── Data provided

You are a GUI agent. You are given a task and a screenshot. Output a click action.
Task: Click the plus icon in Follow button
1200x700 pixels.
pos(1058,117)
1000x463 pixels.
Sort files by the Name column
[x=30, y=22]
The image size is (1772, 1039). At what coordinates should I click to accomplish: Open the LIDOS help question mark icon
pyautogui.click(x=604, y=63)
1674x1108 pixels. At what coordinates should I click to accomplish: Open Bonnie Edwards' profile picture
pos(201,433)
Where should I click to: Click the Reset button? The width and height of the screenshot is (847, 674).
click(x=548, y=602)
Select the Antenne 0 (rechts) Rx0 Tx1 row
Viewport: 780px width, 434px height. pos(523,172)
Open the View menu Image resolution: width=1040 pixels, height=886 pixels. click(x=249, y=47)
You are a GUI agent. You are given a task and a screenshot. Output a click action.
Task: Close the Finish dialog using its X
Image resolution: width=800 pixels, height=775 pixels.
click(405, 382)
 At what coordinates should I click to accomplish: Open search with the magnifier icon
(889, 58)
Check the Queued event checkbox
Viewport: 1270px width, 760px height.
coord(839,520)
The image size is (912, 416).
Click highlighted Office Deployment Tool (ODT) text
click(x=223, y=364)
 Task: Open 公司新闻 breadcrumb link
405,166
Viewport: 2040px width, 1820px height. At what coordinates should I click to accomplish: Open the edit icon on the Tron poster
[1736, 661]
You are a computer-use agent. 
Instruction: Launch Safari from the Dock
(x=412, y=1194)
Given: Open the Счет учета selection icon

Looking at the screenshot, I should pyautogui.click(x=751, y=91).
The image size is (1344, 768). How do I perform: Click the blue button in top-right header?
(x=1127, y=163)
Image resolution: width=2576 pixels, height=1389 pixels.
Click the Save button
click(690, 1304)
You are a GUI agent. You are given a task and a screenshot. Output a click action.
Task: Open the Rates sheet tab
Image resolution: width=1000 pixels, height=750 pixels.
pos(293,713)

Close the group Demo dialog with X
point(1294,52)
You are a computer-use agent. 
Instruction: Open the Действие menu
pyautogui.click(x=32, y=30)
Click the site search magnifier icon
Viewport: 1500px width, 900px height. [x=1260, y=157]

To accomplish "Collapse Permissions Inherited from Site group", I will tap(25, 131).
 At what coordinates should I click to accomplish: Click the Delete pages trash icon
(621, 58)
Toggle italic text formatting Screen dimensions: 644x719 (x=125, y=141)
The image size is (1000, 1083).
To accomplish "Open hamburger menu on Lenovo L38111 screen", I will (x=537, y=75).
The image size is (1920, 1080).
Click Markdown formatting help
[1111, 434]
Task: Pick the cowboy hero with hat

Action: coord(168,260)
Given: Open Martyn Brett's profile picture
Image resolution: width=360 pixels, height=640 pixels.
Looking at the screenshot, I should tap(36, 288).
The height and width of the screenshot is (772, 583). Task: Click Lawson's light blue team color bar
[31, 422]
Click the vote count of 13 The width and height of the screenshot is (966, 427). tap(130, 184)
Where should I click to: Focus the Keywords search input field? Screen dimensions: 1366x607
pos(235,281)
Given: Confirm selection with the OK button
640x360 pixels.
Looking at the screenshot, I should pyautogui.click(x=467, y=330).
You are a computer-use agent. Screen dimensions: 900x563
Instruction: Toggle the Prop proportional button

────

__Requirement__
Rewrite all of the rows above, changing every "magnifier" to "magnifying glass" and keeping everything else the same.

__Final result__
You are a GUI agent. You are given a task and a screenshot. Output a click action.
Task: Click the plus icon in Follow button
1200x700 pixels.
pos(1058,117)
1000x463 pixels.
Sort files by the Name column
[x=30, y=22]
The image size is (1772, 1039). At what coordinates should I click to accomplish: Open the LIDOS help question mark icon
pyautogui.click(x=604, y=63)
1674x1108 pixels. At what coordinates should I click to accomplish: Open Bonnie Edwards' profile picture
pos(201,433)
Where should I click to: Click the Reset button? The width and height of the screenshot is (847, 674).
click(x=548, y=602)
Select the Antenne 0 (rechts) Rx0 Tx1 row
Viewport: 780px width, 434px height. pos(523,172)
Open the View menu Image resolution: width=1040 pixels, height=886 pixels. click(x=249, y=47)
You are a GUI agent. You are given a task and a screenshot. Output a click action.
Task: Close the Finish dialog using its X
Image resolution: width=800 pixels, height=775 pixels.
click(405, 382)
 At what coordinates should I click to accomplish: Open search with the magnifying glass icon
(889, 58)
Check the Queued event checkbox
Viewport: 1270px width, 760px height.
coord(839,520)
The image size is (912, 416).
Click highlighted Office Deployment Tool (ODT) text
click(x=223, y=364)
 Task: Open 公司新闻 breadcrumb link
405,166
Viewport: 2040px width, 1820px height. At what coordinates should I click to accomplish: Open the edit icon on the Tron poster
[1736, 661]
You are a computer-use agent. 
Instruction: Launch Safari from the Dock
(x=412, y=1194)
Given: Open the Счет учета selection icon

Looking at the screenshot, I should pyautogui.click(x=751, y=91).
The image size is (1344, 768). How do I perform: Click the blue button in top-right header?
(x=1127, y=163)
Image resolution: width=2576 pixels, height=1389 pixels.
Click the Save button
click(690, 1304)
You are a GUI agent. You are given a task and a screenshot. Output a click action.
Task: Open the Rates sheet tab
Image resolution: width=1000 pixels, height=750 pixels.
pos(293,713)

Close the group Demo dialog with X
point(1294,52)
You are a computer-use agent. 
Instruction: Open the Действие menu
pyautogui.click(x=32, y=30)
Click the site search magnifying glass icon
Viewport: 1500px width, 900px height. [x=1260, y=157]

To accomplish "Collapse Permissions Inherited from Site group", I will tap(25, 131).
 At what coordinates should I click to accomplish: Click the Delete pages trash icon
(621, 58)
Toggle italic text formatting Screen dimensions: 644x719 (x=125, y=141)
The image size is (1000, 1083).
To accomplish "Open hamburger menu on Lenovo L38111 screen", I will (x=537, y=75).
The image size is (1920, 1080).
Click Markdown formatting help
[1111, 434]
Task: Pick the cowboy hero with hat

Action: coord(168,260)
Given: Open Martyn Brett's profile picture
Image resolution: width=360 pixels, height=640 pixels.
Looking at the screenshot, I should tap(36, 288).
The height and width of the screenshot is (772, 583). Task: Click Lawson's light blue team color bar
[31, 422]
Click the vote count of 13 The width and height of the screenshot is (966, 427). tap(130, 184)
Where should I click to: Focus the Keywords search input field? Screen dimensions: 1366x607
pos(235,281)
Given: Confirm selection with the OK button
640x360 pixels.
Looking at the screenshot, I should pyautogui.click(x=467, y=330).
You are a computer-use agent. Screen dimensions: 900x563
Instruction: Toggle the Prop proportional button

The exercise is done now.